When you reach the line with "Stav (289, 566)" in the data below, begin printing lines exactly, and stop once the line with "Prihvati (668, 2560)" has been printed.

Supplied data:
>>>>

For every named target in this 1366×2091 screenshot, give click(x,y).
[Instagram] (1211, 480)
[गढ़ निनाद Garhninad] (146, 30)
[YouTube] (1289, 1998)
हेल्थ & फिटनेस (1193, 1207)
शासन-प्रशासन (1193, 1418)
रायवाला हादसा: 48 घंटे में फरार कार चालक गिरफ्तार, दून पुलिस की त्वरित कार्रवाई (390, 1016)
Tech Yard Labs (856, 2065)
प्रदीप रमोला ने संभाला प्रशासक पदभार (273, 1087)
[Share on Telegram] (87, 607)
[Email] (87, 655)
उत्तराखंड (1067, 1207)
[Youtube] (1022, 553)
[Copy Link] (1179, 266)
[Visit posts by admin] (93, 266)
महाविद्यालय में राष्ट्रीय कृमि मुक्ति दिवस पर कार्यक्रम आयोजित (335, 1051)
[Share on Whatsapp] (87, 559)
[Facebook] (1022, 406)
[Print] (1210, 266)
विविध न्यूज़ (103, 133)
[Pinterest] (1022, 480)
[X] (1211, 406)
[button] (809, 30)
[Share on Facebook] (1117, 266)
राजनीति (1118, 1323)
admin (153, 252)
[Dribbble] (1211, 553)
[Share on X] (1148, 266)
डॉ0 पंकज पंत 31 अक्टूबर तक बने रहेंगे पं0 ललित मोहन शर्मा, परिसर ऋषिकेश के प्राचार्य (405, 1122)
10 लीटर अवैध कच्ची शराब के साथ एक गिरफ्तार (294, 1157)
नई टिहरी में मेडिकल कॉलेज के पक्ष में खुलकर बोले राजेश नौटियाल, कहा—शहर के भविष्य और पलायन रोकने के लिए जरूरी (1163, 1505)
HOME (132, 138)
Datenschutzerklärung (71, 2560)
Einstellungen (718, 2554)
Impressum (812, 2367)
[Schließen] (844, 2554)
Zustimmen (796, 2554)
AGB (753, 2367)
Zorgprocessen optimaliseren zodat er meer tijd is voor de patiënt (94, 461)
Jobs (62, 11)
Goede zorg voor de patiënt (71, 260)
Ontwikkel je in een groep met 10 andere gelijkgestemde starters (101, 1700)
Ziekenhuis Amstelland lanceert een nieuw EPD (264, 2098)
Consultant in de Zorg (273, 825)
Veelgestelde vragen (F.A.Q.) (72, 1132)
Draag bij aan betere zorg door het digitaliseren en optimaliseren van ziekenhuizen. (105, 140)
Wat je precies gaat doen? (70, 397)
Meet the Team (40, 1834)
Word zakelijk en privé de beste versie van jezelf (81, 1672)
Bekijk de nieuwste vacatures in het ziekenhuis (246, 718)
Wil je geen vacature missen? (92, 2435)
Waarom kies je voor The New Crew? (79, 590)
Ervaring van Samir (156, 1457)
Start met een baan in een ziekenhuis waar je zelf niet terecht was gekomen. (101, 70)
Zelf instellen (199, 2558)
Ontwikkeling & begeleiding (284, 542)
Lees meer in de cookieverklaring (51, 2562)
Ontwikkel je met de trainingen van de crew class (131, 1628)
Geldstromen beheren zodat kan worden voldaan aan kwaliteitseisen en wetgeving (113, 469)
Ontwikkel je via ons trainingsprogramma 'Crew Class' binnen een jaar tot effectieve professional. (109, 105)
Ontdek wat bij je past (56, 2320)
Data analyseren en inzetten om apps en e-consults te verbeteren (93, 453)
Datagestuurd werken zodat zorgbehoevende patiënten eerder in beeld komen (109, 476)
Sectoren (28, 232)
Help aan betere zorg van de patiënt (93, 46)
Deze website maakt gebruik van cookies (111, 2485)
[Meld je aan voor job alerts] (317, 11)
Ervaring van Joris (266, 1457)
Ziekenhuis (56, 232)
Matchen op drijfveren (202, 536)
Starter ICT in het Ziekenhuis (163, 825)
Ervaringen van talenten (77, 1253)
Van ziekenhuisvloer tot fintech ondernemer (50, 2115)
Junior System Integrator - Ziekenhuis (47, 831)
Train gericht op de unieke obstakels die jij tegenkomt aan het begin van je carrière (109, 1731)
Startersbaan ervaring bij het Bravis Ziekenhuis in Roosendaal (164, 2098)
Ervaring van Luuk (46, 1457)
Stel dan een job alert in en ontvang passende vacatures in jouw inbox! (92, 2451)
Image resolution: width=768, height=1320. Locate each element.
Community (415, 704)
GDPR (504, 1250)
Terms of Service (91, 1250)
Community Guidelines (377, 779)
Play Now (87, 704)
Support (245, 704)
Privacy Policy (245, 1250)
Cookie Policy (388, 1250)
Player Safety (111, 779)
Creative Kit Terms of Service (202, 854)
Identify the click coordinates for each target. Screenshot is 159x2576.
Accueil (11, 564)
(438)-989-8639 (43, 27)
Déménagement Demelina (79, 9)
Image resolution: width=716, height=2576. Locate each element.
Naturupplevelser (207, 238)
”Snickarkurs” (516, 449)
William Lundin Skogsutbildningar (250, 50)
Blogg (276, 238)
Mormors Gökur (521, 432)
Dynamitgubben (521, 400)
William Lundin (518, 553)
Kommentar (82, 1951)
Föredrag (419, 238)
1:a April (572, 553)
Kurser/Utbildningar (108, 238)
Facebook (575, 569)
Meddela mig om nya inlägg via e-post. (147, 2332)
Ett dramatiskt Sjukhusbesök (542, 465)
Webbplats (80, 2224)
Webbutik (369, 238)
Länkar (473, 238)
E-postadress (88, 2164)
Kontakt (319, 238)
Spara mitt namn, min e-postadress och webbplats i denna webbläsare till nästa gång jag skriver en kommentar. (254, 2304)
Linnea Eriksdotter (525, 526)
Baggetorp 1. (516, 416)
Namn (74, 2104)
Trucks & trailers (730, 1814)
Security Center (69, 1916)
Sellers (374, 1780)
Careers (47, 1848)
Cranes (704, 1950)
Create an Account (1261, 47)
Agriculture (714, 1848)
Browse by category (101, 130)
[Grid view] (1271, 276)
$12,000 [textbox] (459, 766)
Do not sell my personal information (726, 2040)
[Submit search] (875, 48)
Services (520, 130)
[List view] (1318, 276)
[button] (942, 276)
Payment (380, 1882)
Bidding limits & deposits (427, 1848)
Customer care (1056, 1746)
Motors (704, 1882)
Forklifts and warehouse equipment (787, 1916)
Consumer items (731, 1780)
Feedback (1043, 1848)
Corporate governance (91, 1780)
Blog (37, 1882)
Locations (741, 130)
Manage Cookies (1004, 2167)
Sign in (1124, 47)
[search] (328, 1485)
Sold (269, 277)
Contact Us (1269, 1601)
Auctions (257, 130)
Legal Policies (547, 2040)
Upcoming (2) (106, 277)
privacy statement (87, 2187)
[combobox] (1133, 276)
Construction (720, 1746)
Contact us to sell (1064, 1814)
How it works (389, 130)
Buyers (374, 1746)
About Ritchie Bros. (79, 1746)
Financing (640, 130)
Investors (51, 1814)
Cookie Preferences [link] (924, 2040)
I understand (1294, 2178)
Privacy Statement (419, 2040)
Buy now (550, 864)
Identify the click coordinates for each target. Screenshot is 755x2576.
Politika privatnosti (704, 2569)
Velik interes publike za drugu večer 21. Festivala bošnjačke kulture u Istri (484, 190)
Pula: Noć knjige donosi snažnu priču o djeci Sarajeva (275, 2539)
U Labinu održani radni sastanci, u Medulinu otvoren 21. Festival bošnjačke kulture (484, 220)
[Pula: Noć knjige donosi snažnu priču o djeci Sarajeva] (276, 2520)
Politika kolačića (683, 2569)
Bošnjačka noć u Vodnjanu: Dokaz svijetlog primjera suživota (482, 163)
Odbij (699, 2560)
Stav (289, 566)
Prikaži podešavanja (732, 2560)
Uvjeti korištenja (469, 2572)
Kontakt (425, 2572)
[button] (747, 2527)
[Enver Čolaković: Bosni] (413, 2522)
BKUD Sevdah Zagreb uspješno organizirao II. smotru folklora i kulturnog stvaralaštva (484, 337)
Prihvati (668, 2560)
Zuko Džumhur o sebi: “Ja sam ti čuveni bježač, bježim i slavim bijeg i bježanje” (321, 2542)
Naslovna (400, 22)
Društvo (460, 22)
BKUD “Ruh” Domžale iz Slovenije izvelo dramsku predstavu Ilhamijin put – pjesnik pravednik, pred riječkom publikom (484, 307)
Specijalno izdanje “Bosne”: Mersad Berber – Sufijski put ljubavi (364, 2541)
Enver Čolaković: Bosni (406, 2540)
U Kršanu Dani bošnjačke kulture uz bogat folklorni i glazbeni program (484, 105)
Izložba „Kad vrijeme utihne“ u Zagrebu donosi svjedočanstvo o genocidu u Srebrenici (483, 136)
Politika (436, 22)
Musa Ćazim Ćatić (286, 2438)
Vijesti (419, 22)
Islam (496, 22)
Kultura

<<<<

Result of the task:
Stav (289, 566)
Prikaži podešavanja (732, 2560)
Uvjeti korištenja (469, 2572)
Kontakt (425, 2572)
[button] (747, 2527)
[Enver Čolaković: Bosni] (413, 2522)
BKUD Sevdah Zagreb uspješno organizirao II. smotru folklora i kulturnog stvaralaštva (484, 337)
Prihvati (668, 2560)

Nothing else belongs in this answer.